Brief: Which lines below mention "computer"? Pick each one out.

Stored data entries
----
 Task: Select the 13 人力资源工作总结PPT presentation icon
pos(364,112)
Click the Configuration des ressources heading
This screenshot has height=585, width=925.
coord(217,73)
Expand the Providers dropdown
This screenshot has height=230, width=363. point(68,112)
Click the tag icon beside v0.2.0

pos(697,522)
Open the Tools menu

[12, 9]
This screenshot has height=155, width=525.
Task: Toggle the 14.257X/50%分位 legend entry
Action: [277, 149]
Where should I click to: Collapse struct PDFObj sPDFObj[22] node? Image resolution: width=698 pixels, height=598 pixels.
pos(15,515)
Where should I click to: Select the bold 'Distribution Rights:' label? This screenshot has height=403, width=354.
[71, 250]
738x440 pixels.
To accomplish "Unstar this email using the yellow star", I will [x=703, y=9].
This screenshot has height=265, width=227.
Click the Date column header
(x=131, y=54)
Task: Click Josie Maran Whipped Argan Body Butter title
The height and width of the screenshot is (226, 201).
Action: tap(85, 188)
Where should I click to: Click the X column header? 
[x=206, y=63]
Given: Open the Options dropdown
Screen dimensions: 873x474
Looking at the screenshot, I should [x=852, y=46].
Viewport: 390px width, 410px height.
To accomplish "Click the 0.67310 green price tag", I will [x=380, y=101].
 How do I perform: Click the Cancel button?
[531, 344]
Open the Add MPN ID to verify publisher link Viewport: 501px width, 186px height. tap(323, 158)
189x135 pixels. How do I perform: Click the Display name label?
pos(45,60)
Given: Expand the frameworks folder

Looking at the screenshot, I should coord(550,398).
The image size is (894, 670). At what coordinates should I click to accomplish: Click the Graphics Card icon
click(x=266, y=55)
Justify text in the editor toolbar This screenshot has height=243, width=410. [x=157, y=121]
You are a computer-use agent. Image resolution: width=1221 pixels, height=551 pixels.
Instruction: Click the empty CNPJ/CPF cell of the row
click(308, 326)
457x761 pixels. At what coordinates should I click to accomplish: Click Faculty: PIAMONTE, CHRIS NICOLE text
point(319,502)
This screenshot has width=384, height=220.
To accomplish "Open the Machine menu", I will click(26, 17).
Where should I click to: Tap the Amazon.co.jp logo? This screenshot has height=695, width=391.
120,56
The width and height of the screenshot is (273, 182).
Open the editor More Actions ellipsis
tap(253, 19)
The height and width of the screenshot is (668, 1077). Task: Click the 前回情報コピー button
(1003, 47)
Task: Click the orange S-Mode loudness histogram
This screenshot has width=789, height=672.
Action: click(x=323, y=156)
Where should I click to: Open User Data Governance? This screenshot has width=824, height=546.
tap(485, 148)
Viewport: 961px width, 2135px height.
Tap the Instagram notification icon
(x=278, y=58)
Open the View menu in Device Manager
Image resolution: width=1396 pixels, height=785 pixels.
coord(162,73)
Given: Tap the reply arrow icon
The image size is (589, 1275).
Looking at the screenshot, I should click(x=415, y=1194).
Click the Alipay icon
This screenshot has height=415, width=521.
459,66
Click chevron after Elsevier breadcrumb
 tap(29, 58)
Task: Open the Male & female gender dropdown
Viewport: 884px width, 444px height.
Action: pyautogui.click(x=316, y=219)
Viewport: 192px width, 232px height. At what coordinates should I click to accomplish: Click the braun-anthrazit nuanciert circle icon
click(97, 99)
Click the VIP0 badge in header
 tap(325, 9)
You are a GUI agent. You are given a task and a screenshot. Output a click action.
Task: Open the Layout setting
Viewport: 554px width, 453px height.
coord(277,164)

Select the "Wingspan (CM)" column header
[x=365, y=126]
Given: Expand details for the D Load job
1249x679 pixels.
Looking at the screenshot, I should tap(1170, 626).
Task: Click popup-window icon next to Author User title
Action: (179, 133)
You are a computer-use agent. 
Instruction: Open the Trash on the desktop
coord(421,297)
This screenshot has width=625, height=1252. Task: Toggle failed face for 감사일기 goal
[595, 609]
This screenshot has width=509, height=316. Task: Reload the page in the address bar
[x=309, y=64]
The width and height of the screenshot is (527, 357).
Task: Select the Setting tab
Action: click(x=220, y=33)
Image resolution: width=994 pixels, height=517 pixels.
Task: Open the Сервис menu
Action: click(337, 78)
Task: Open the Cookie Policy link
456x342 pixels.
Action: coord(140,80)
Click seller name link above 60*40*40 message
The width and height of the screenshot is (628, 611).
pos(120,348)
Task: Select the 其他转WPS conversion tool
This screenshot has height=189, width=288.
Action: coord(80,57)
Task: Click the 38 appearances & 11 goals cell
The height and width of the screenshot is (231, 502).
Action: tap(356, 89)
----
Written answer:
You are a computer-use agent. Image resolution: width=1221 pixels, height=551 pixels.
You are a computer-use agent. 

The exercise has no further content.